Li X, Jia P, Huang Z, Liu S, Miao J, Guo Y, Wu N, Jia D. Lycopene protects against myocardial ischemia-reperfusion injury by inhibiting mitochondrial permeability transition pore opening. Drug Des Devel Ther. 2019 Jul 11;13:2331-2342. doi: 10.2147/DDDT.S194753. PMID: 31371925; PMCID: PMC6635826.

In Vivo：

Mice（9-month-old APP/PS1 mice，4 mg/kg lycopene）:

We randomly assigned 12 APP/PS1 transgenic mice to two groups: APP/PS1+solvent (APP/PS1; AD group; n=6) and AD+4 mg/kg lycopene (LY; drug group; n = 6). Similarly, we randomly selected six WT C57/BL6J mice as the wild control group (WT group).

Reference：

Xu XD, Teng Y, Zou JY, Ye Y, Song H, Wang ZY. Effects of lycopene on vascular remodeling through the LXR-PI3K-AKT signaling pathway in APP/PS1 mice. Biochem Biophys Res Commun. 2020 Jun 4;526(3):699-705. doi: 10.1016/j.bbrc.2020.02.063. Epub 2020 Apr 3. PMID: 32253029.

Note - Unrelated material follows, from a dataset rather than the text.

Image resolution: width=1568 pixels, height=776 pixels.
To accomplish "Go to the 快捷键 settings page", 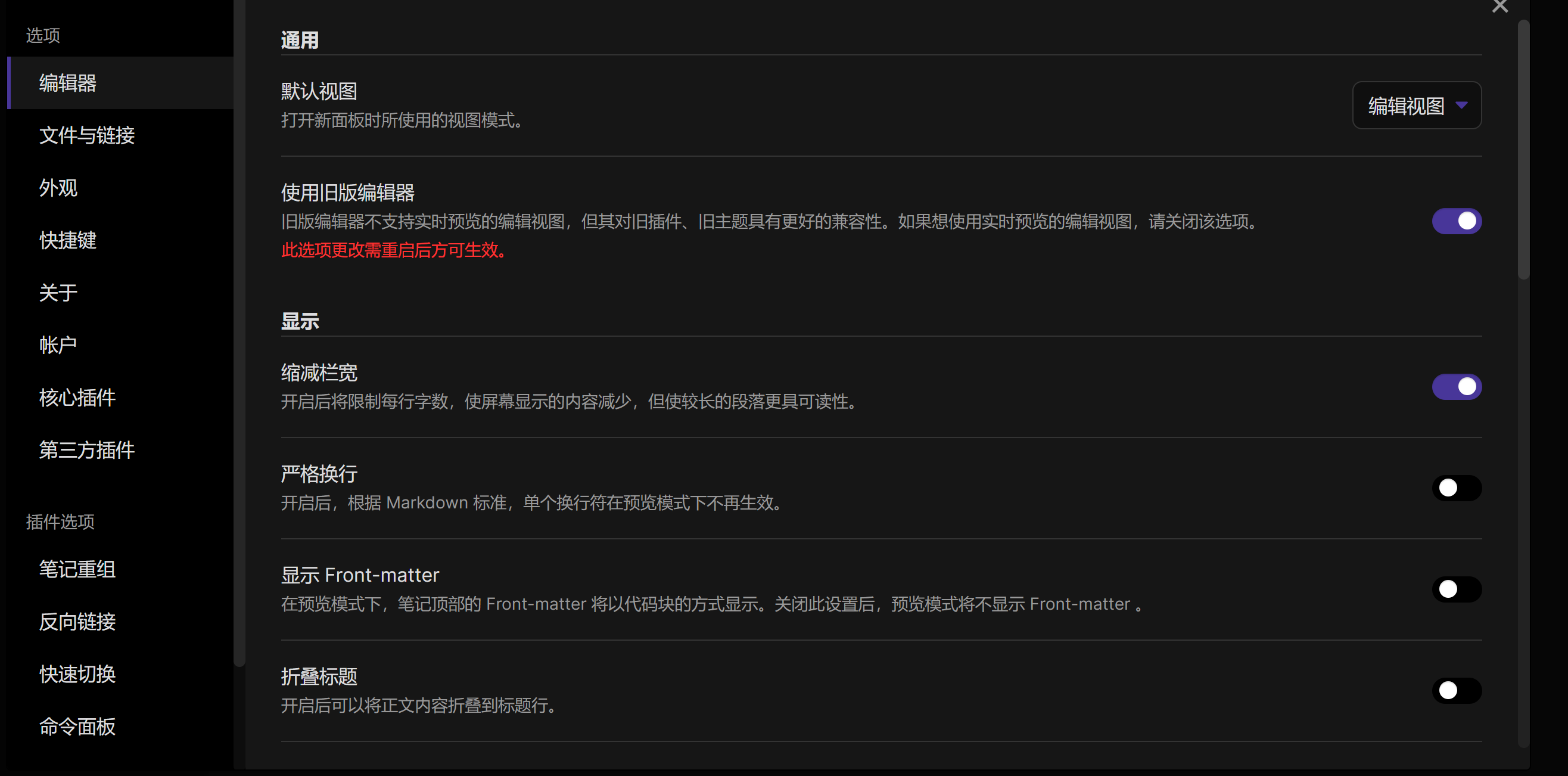I will point(67,240).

Rat（10~40 mg/kg LP，1次/d，共5 d，I.P；experimental group: 40 mg/ kg LP in Corn Oil）:

In the first phase, 30 rats were divided into the following 5 groups with 6 rats per group: (i) ischemia-reperfusion group (IR): As described above; (ii) solvent group (Vehicle): The rats were pretreated with 2 mL medicinal corn oil by intraperitoneal injection once per day for 5 days, and underwent IR procedures; (iii–v) 10 mg/kg LP pretreatment group (LP 10 mg/kg), 20 mg/kg LP pretreatment group (LP 20 mg/kg), 40 mg/kg LP pretreatment group (LP 40 mg/kg): The rats were pretreated with 10, 20, 40 mg/kg LP by intraperitoneal injection once per day, for a total of 5 days, and underwent IR group procedures.

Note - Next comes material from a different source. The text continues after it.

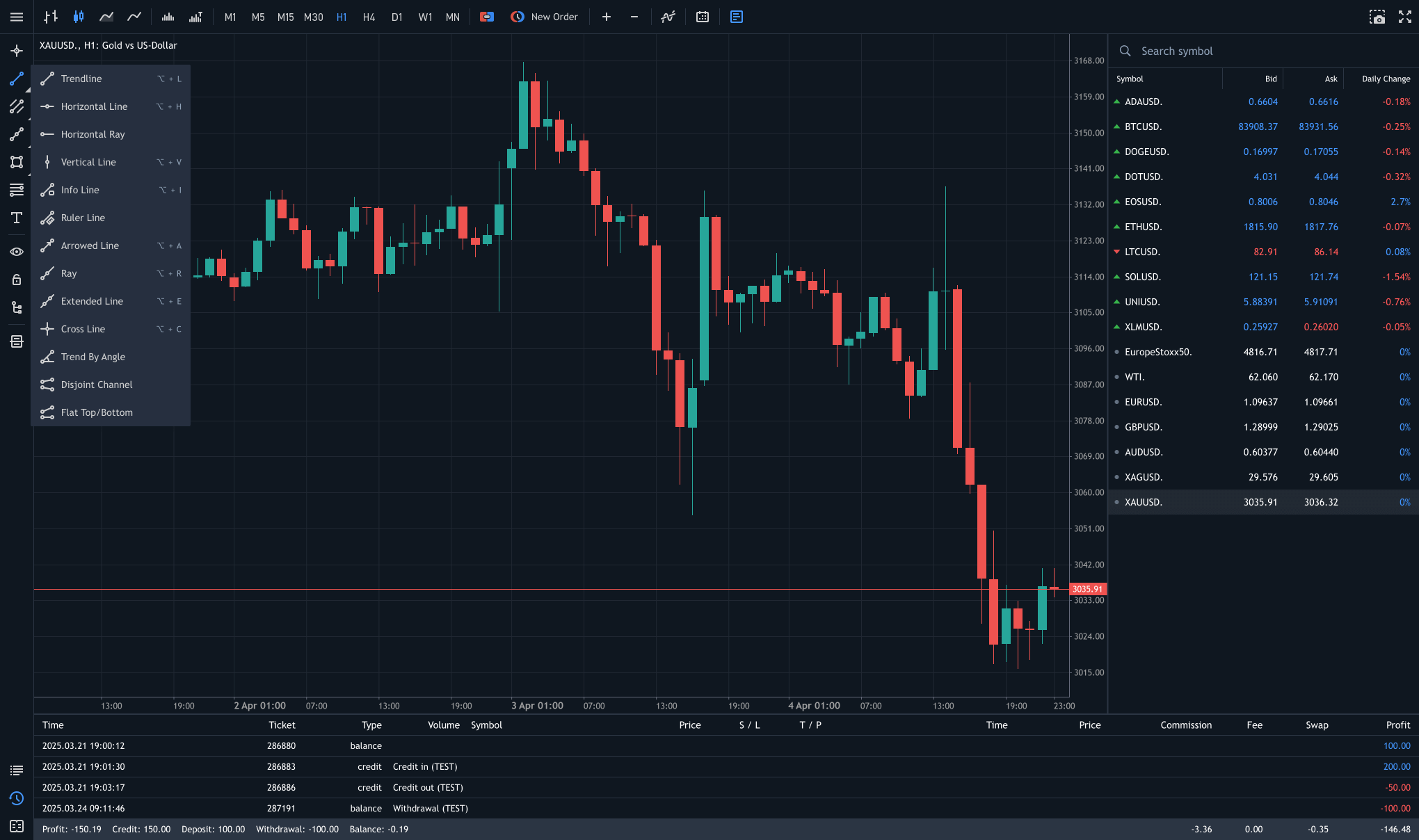The image size is (1419, 840).
Task: Click the crosshair cursor icon
Action: coord(17,51)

In the second phase (according to the results in the first phase), 40 mg/kg LP was selected as the most appropriate dose. A total of 80 rats were divided into the following 4 groups with 20 rats per group in the second phase: (i) IR group; (ii) Vehicle group; (iii) LP 40 mg/kg group; (iv) 40 mg/kg LP in combination with ATR pretreatment group (LP 40 mg/kg + ATR): 5 mg/kg ATR was injected intraperitoneally 30 mins prior to extraction of the heart, and the remainder of the procedure was as described for the LP 40 mg/kg group.

Reference：

Li X, Jia P, Huang Z, Liu S, Miao J, Guo Y, Wu N, Jia D. Lycopene protects against myocardial ischemia-reperfusion injury by inhibiting mitochondrial permeability transition pore opening. Drug Des Devel Ther. 2019 Jul 11;13:2331-2342. doi: 10.2147/DDDT.S194753. PMID: 31371925; PMCID: PMC6635826.

Mice（healthy male kunming mice (6 weeks old) weighing 23–28 g；5 mg/kg LYC（1 mg/mL的悬浮液），Gavage；溶剂：橄榄油）:

After an acclimatization period of a week, the mice were divided into four groups, ten in each. The mice were treated for 30 days as follows: Group 1 (CG) was orally administered with the vehicle (0.2 mL olive oil). Group 2 (AG) was orally administrated with AFB1 (≥ 99.8%) at 0.75 mg/kg. Group 3 (ALG) were treated with LYC (≥ 98%, Solarbio, Beijing, China) at 5 mg/kg 2 h prior to AFB1 administration, then given AFB1 at 0.75 mg/kg. Group 4(LG) was orally administrated with LYC at 5 mg/kg. AFB1 and LYC were administered by gavage in olive oil and made into suspension at the concentrations of 0.2 mg/mL and 1 mg/mL, respectively. The general health was monitored daily.

Reference：

Zhang J, Wang P, Xu F, Huang W, Ji Q, Han Y, Shao B, Li Y. Protective effects of lycopene against AFB1-induced erythrocyte dysfunction and oxidative stress in mice. Res Vet Sci. 2020 Apr;129:103-108. doi: 10.1016/j.rvsc.2020.01.015. Epub 2020 Jan 13. PMID: 31954314.